Agora, falando do livro em si... Bem, é uma biografia de Ian Curtis, portanto a história do Joy Division vai se desenrolando no esteio da saga do protagonista. Em outras palavras, a história do Joy Division é, neste livro, contada como parte da história de Ian Curtis (diferente, por exemplo, do livro do ex-baixista Peter Hook, "Unknown Pleasures", no qual Curtis é um personagem da história do JD, que é a que está em primeiro plano). Além disso, o ponto de vista a partir do qual essa história é contada é o da viúva que, em primeiro lugar, foi alvo da política "namoradas e esposas fora" adotada pela banda, teve seu casamento já frágil tumultuado pelo caso extraconjugal do marido e que alega ter sido alienada do agravamento das crises de epilepsia do esposo ao longo das turnês. Ou seja, uma perspectiva nada imparcial (o que é natural), a partir da qual Curtis é retratado às vezes como um manipulador, além de "arquiteto" de sua própria queda, e que teria transformado a todos em meros espectadores. Ao longo do livro, ela insinua, nas entrelinhas, que se os que estavam em volta dele na carreira musical não tivessem criado tantas barreiras, ela teria percebido os "sinais" do que viria a acontecer. E se, e se, e se...
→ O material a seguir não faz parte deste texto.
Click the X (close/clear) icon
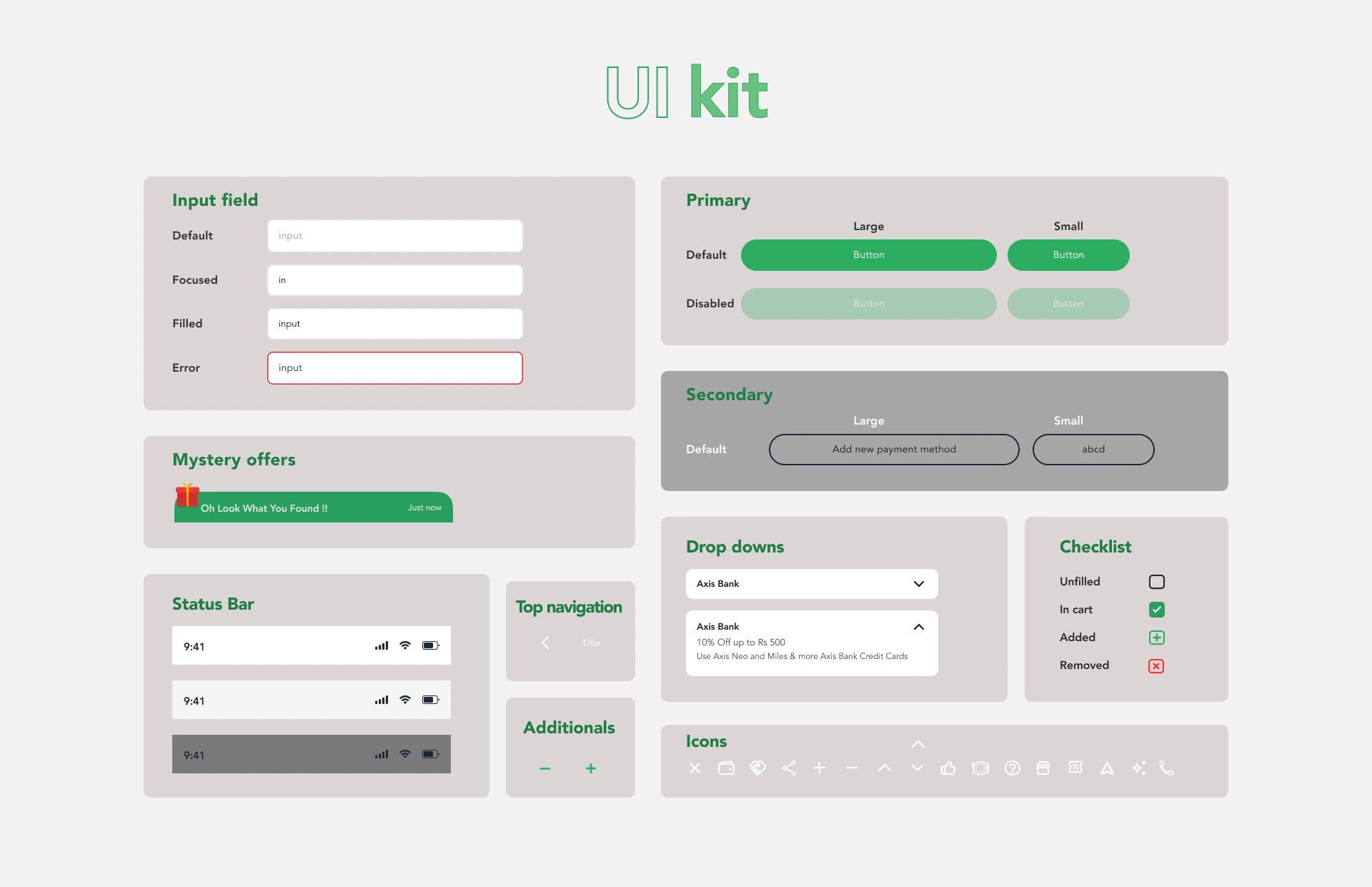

Pois é, "Tocando a Distância" peca um pouco por ser uma espécie de "desabafo" da ex-esposa traída e indignada, que precisava por para fora o que havia ficado entalado na garganta. É ilustrador no que diz respeito sobre diversos traços da personalidade de Ian, mas não traça (ao contrário do que se supõe) um perfil completo desse gênio que se foi precocemente, além de haver alguns errinhos aqui e ali sobre determinados shows ou outros aspectos biográficos do Joy Division. Quem deseja saber mais sobre outras facetas de Curtis, além de detalhes mais completos sobre a história do Joy Division, recomendo o já citado livro do Peter Hook, que apropriadamente tem como subtítulo "Inside Joy Division", e os dez primeiros capítulos de "Chapter and Verse: New Order, Joy Division and Me", do ex-guitarrista do JD Bernard Sumner.
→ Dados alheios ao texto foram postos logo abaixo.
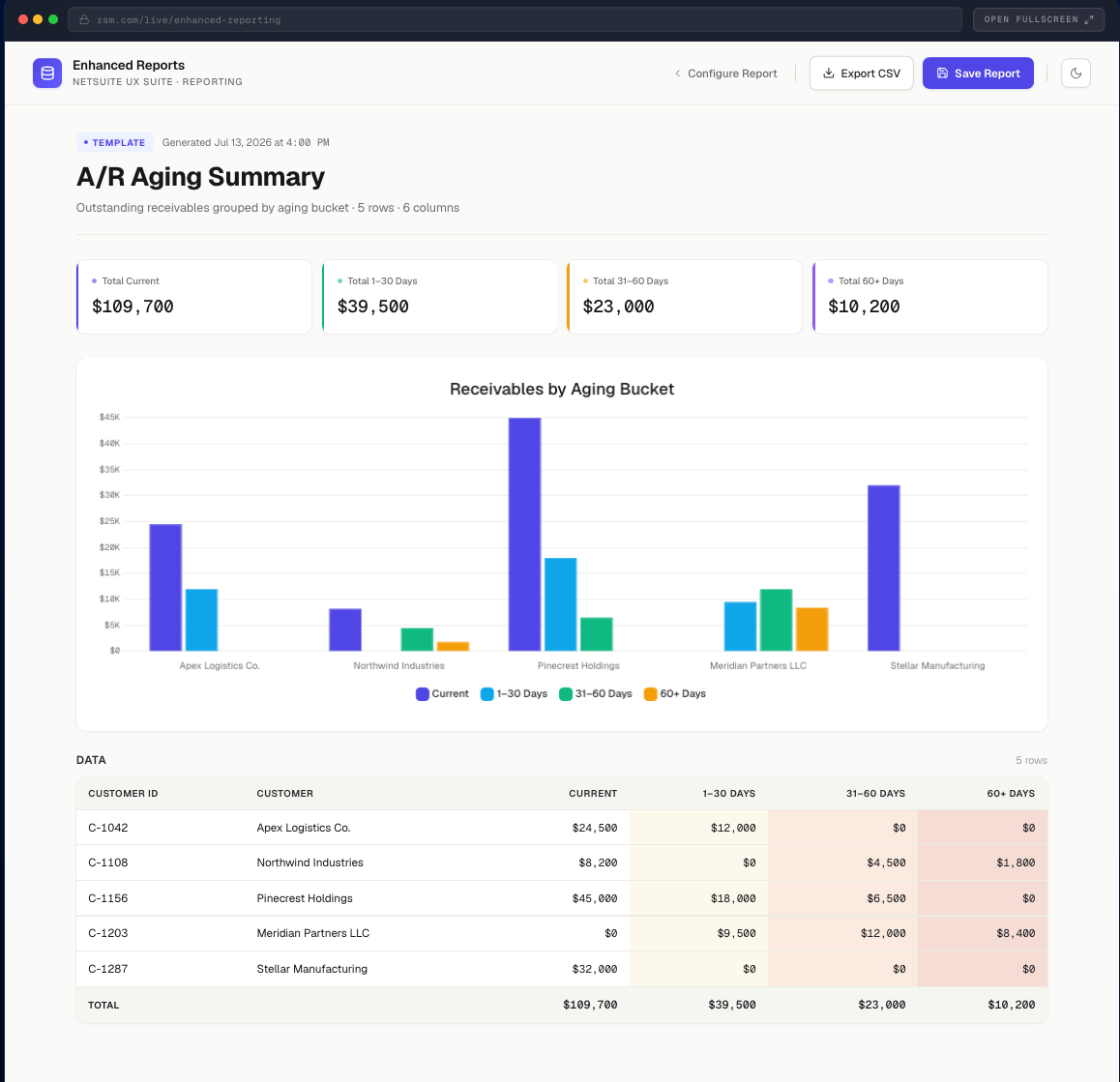1120x1082 pixels.
Task: Toggle dark mode with the moon icon
Action: [1076, 73]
Por último: dispensem a leitura do prefácio à edição brasileira escrito pelo Kid Vinil. Aquilo é o maior festival de MENTIRAS e LOROTAS que eu já li na minha vida e que vão desde o show do Joy Division que ele alegou ter visto no The Venue (lugar que nunca existiu, que o JD nunca tocou e que no exato dia em que ele disse ter assistido o concerto a banda estava de turnê pela Europa Central) ao relato de quando ele soube da notícia da morte do cantor em Londres no exato dia do ocorrido, 18 de maio de 1980 (impossível, porque o primeiro a dar a notícia publicamente foi o radialista John Peel no dia seguinte).